Pilates has a large and loyal following with over 11,000,000 currently practicing it in the U.S. alone. Even though Pilates was created during World War I, it’s popularity has continued to grow. But, does it deserve all the hype? Does pilates work?

Does Pilates Work?:

One study had participants perform a beginner and an advanced mat Pilates class. The beginner class consisted of 5 minutes of breath-linked alignment exercises, followed by 40 minutes of basic Pilates exercises, followed by 5 minutes of stretching and realignment. The advance class was structured similarly, but included more advanced exercises and pacing. The researchers found that the beginner class burned an average of 174 calories, while the advanced class burned an average of 254 calories. Average heart rate was 102 in the beginner class and 117 in the advanced class (in the workout portion). The beginner class was equivalent to walking at a 2 mph pace and the advanced class was equivalent to walking at a 3.5 to 4 mph pace. Another study found that a 16 week Pilates class significantly improved flexibility and muscle endurance, but had no effect on balance. A separate review, however, found that Pilates significantly improved balance and reduced falls in advair diskus.

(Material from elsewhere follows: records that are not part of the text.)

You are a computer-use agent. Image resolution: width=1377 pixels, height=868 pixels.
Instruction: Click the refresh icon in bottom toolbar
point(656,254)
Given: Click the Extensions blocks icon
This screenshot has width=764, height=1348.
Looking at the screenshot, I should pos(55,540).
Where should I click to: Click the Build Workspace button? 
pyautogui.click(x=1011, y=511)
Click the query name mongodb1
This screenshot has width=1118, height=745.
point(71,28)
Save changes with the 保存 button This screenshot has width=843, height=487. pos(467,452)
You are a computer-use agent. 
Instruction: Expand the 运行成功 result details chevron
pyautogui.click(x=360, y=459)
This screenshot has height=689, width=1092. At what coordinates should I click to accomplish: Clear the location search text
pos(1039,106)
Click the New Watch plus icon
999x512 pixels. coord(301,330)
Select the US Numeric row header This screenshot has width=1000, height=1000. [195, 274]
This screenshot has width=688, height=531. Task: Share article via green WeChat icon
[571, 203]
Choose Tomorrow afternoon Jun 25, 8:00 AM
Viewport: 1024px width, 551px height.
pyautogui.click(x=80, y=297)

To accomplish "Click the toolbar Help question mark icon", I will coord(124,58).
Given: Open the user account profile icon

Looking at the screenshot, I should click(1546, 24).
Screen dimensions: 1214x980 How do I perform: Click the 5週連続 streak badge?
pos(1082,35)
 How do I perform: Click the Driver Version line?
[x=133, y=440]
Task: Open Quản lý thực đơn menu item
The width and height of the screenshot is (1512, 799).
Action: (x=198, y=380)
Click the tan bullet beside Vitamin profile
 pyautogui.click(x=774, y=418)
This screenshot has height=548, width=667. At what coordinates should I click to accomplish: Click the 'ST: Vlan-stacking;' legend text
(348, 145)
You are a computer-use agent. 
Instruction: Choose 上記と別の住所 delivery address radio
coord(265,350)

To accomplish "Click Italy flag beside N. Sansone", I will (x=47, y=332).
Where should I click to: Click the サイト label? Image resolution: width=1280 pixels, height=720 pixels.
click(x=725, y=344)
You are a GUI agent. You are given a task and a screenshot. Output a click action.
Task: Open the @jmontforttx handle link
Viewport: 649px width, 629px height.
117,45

Pilates scored very similarly to yoga. You can expect to obtain more strength from Pilates classes, but yoga will likely give you more flexibility, relaxation and balance. Like with yoga, you won’t burn many calories or obtain much of a cardio workout with Pilates.

In the end, if you’re looking for a combination of flexibility, relaxation, balance, and strength, Pilates could be for you. There are many fitness studios (such as lagree studio) that offer various levels of pilates training modules. If you are unsure of whom to approach, you can do a basic search on your browser and find someone to train you. Pilates can also be used in a clinical manner as a form of physiotherapy for people suffering from pain and injury. For more information, see Kinetic Physio & Pilates.


Barker, Anna Lucia, Marie-Louise Bird, and Jason Talevski. “Effect of pilates exercise for improving balance in older adults: a systematic review with meta-analysis.” Archives of physical medicine and rehabilitation (2014).

Kloubec, June A. “Pilates for improvement of muscle endurance, flexibility, balance, and posture.” The Journal of Strength & Conditioning Research 24.3 (2010): 661-667.

Spilde, S., and J. P. Porcari. “ACE-sponsored study: Can Pilates do it all.”ACE FitnessMatters, November/December (2005): 10-11.